I have the following equation which I wish to solve:
$$\frac{\partial}{\partial \mathbf w}(\mathbf y - \mathbf X\mathbf w)^T(\mathbf y - \mathbf X \mathbf w) = 0$$
Here $\mathbf y_{n*1}, \mathbf X_{n*2},\mathbf w_{2*1},$
My solution (done on paper because MathJax is a bit difficult for me to use):
Also, is my reasoning for step 4 correct?

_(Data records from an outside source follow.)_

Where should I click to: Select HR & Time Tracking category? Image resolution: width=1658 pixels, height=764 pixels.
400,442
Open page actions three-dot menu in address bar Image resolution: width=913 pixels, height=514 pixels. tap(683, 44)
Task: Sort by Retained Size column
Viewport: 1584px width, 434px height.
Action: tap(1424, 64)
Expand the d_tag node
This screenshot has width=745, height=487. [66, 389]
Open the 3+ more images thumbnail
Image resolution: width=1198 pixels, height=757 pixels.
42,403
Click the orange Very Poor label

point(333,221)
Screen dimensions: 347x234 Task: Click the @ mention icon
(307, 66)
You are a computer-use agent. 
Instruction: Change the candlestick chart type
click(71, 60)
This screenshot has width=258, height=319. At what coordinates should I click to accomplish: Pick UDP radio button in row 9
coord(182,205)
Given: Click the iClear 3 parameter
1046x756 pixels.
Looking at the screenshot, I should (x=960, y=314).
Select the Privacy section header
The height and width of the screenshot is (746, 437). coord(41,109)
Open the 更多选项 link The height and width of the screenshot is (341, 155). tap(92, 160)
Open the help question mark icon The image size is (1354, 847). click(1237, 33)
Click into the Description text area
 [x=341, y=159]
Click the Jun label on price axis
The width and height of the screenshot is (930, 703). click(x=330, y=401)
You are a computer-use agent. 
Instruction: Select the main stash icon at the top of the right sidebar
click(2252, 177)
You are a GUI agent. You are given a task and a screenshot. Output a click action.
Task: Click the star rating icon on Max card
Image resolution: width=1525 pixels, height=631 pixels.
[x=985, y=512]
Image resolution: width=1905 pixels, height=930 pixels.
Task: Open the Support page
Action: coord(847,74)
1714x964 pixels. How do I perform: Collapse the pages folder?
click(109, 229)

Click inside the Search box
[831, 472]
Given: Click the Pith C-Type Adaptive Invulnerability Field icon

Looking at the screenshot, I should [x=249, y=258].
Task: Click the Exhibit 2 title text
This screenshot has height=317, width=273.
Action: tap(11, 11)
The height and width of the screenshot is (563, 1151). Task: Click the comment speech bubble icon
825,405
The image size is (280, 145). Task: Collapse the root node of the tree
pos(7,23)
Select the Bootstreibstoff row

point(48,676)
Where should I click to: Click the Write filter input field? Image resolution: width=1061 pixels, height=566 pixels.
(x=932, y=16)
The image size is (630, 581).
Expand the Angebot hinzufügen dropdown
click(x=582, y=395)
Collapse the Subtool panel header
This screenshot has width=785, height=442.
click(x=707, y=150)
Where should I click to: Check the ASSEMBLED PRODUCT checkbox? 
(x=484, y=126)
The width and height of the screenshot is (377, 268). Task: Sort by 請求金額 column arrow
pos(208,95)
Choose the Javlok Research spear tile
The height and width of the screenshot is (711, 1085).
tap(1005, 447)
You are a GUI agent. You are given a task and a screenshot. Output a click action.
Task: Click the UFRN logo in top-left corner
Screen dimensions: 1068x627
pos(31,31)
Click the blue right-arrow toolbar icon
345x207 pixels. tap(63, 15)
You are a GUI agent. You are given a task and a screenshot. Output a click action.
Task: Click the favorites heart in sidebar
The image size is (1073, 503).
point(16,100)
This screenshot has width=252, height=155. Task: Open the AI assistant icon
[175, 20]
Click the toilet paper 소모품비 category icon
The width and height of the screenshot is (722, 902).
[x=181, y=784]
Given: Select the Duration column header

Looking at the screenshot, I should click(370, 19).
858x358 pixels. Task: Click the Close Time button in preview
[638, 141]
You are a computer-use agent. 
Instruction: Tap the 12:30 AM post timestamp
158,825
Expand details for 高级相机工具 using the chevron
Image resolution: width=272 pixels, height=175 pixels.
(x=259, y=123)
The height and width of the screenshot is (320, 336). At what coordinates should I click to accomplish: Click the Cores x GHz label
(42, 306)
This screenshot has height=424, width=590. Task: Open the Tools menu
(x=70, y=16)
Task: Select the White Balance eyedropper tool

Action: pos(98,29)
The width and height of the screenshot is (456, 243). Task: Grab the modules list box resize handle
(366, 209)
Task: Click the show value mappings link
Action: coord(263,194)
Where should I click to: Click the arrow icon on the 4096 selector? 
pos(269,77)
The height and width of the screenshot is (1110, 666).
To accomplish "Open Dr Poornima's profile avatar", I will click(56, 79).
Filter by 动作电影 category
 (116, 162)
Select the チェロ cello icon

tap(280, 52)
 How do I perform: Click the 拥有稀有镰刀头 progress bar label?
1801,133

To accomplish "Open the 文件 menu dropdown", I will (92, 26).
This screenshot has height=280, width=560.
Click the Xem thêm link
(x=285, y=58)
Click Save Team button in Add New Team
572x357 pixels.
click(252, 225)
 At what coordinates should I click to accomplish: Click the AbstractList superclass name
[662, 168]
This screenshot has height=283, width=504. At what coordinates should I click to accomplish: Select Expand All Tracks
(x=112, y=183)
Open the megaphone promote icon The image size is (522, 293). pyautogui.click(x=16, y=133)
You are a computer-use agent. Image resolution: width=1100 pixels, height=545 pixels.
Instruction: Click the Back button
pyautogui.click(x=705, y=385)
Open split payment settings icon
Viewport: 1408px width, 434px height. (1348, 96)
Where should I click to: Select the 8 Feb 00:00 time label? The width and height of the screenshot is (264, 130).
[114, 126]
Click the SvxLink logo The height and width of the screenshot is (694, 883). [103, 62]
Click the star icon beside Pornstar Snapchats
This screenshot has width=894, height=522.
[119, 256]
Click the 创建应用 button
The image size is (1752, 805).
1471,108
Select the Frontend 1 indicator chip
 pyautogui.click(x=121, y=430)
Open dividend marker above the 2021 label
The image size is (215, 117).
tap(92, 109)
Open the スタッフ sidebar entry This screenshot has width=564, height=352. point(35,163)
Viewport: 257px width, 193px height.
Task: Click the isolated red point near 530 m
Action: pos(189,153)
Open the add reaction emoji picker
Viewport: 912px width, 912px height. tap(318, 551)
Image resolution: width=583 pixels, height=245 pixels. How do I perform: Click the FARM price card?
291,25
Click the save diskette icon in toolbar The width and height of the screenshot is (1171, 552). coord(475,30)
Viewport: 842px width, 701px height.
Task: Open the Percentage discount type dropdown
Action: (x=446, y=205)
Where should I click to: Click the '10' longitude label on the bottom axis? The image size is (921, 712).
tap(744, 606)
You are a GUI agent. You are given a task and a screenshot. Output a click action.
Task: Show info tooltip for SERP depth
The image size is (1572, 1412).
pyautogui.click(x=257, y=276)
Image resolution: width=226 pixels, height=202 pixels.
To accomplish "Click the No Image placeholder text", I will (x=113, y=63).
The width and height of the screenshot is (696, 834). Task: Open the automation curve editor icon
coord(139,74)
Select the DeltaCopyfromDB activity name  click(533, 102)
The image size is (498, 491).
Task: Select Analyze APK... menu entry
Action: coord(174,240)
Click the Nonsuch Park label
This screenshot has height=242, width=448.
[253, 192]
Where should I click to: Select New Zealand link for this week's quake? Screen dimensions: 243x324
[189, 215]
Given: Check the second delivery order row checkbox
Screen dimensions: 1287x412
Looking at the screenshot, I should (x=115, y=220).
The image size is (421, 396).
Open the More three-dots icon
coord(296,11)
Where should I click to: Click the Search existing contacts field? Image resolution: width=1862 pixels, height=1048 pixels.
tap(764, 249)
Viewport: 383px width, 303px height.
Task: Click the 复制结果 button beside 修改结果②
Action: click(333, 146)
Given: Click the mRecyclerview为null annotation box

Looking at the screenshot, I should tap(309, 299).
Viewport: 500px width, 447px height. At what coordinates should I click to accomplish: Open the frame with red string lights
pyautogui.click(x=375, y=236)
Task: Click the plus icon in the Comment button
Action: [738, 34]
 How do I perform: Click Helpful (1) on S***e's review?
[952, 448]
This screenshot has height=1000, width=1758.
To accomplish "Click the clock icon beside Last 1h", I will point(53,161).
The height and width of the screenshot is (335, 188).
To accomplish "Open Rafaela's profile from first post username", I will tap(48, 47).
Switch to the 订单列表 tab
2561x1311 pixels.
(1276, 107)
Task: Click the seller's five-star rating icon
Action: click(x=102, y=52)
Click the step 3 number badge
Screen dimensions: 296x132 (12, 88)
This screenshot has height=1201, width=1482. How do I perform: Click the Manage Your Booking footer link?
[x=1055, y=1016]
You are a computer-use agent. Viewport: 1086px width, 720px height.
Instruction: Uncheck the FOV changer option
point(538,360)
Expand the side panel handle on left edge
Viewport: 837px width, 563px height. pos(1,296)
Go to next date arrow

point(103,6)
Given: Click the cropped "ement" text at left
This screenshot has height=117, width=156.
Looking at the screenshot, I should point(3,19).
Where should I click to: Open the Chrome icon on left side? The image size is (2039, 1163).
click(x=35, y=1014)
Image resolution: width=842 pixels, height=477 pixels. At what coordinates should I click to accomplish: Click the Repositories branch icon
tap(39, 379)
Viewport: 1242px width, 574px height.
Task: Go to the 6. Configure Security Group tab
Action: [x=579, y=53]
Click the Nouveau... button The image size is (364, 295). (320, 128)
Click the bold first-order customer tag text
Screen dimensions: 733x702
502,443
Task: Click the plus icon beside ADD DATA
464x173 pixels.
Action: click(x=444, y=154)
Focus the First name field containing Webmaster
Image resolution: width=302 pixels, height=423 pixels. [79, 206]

Line $3$ to line $4$, note that $$ \frac{\partial}{\partial w} (y^TXw) = X^Ty, $$ then you'll get the right answer $$ \hat{w} = (X^TX)^{-1}X^Ty. $$
Explicit derivation: Note that $$ y^TXw = w_1\sum_{i=1}^ny_i + w_2\sum_{i=1}^ny_ix_{1i}+\cdots+w_p\sum_{i=1}^ny_ix_{pi}, $$ taking derivative w.r.t vector $w$, $w \in \mathbb{R}^p$, will result in a gradient, i.e., vector with $p$ rows and $1$ column, namely $$ \begin{pmatrix} \sum y_i \\ \sum y_i x_{1i}\\ \vdots \\ \sum y_i x_{pi} \end{pmatrix}, $$ where the $j$th row is the derivative of $y^TXw$ w.r.t. $w_j$. Now, as $X^T$ is $p\times n$ and $y$ is $n \times 1$, hence $X^Ty$ is $p \times 1$ as required.